Madrid appelle le président catalan à "ne rien entreprendre d'irréversible"

10/10/17 à 14:12 - Mise à jour à 14:12

Source: Afp

Le porte-parole du gouvernement espagnol a appelé mardi le président séparatiste de Catalogne Carles Puigdemont à "ne rien entreprendre d'irréversible", avant un discours qu'il doit prononcer au Parlement catalan et dans lequel il pourrait unilatéralement déclarer l'indépendance de sa région.

Madrid appelle le président catalan à "ne rien entreprendre d'irréversible"

© Reuters

"Je veux demander à M. Puigdemont qu'il n'entreprenne rien d'irréversible, qu'il n'emprunte aucun chemin sans retour, qu'il ne fasse aucune déclaration unilatérale d'indépendance et qu'il retourne à la légalité", a déclaré à la presse Inigo Mendez de Vigo.

"L'Europe a clairement dit qu'elle n'accepterait aucune déclaration d'indépendance de la Catalogne", a-t-il ajouté. Les responsables européens ont averti les dirigeants catalans qu'en cas d'indépendance, la Catalogne serait automatiquement exclue de l'Union européenne.

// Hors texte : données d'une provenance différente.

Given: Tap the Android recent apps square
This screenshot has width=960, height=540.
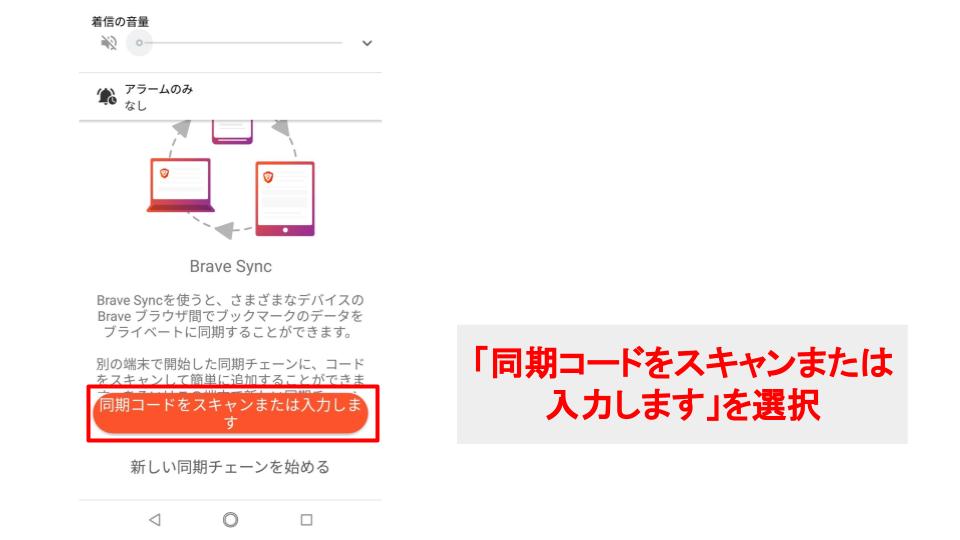Looking at the screenshot, I should (307, 520).
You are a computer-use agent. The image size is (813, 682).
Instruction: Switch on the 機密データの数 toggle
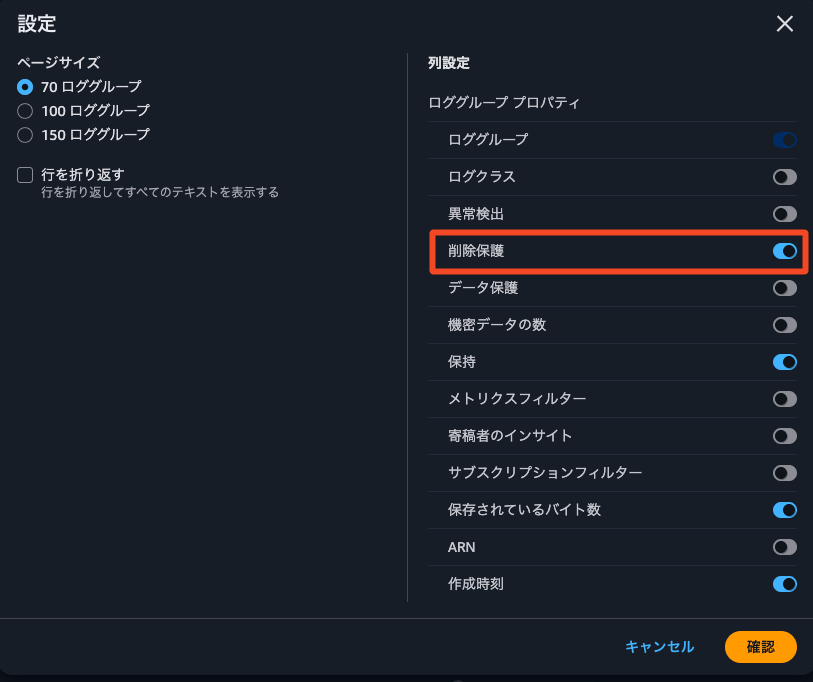pyautogui.click(x=784, y=325)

"Et donc, il ne faut rien faire qui n'ait au final aucun effet", a poursuivi le porte-parole du gouvernement.

M. Puigdemont doit prendre la parole à 18h00 (16h00 GMT) devant le Parlement catalan, où les indépendantistes disposent de la majorité absolue, pour évoquer les conséquences du référendum d'autodétermination illégal du 1er octobre. Le gouvernement régional affirme que le "oui" l'a emporté avec plus de 90% des voix et un taux de participation de 43%.

On ignore si Carles Puigdemont compte proclamer unilatéralement l'indépendance mardi soir, s'il envisage une "déclaration d'indépendance en différé" ou s'il se contentera d'une proclamation symbolique, évoquant l'urgence d'un dialogue et enclenchant un processus par étapes.

Le gouvernement espagnol, emmené par le conservateur Mariano Rajoy, ne cesse de répéter que le référendum est nul et non avenu et qu'une déclaration d'indépendance unilatérale qui en découlerait n'aurait aucune valeur.

M. Rajoy a aussi prévenu qu'en cas de déclaration unilatérale d'indépendance, quelle qu'elle soit, il pourrait suspendre l'autonomie de la région, une mesure qui n'a pas été appliquée dans cette monarchie parlementaire extrêmement décentralisée depuis le rétablissement de la démocratie en 1977.